This takes some thinking about because the numbers and types of experience and connections that any one person might have seem to be expanding. When everyone in the middle of France lived in caves, the experience of everyone living in the middle of France was pretty homogeneous.  In the UK population of the 1950s there was a much broader set of experiences and world views, but if you were able to pin down a couple of socio-economic markers, most people within those categories would have had a very similar life. Today, though, if you sit at the canteen table and talk to co-workers about their lives and family histories you’ll soon appreciate that whilst a pollster might see you as being part of telling, common datasets – people of working age, employed in your industry, living in your area –  the breadth of life’s experiences is wonderfully diverse. And throwing more data at it doesn’t help because the closer you look, the pattern of an individual’s behaviour and belief is imprinted in ever finer details. Fractal-like depths that data can’t plumb.

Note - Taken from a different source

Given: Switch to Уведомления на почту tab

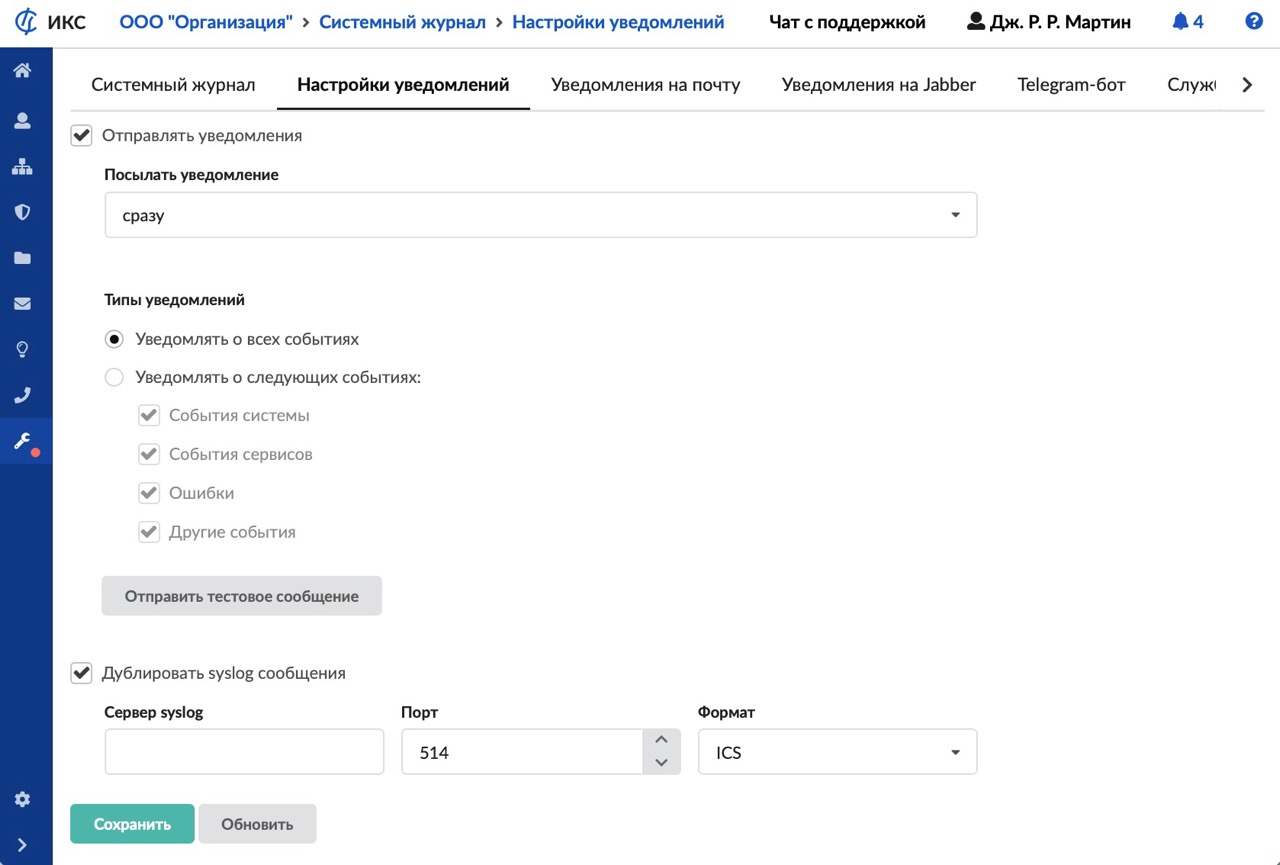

The answer is at hand though. In fact, it’s in the preceding paragraph. If you want to understand people, their character and motivations, then sit down and share stories with them. This might be literally, in the canteen for example, or virtually. Although if you choose the latter route, don’t be fooled by that apparent ease of digitally ‘connecting’, ‘linking’ and ‘befriending’. You’ll have to make the running just the same: go to someone, show interest in their life, listen, respond. After all, I might pop up as a fan of Today but not The Archers in market research, but I wouldn’t even self identify as a Woman’s Hour listener let alone sit comfortably in their audience profiling data. Read the four line story of my day that is paragraph three above though, and you can infer an awful lot about me, my connections and experiences.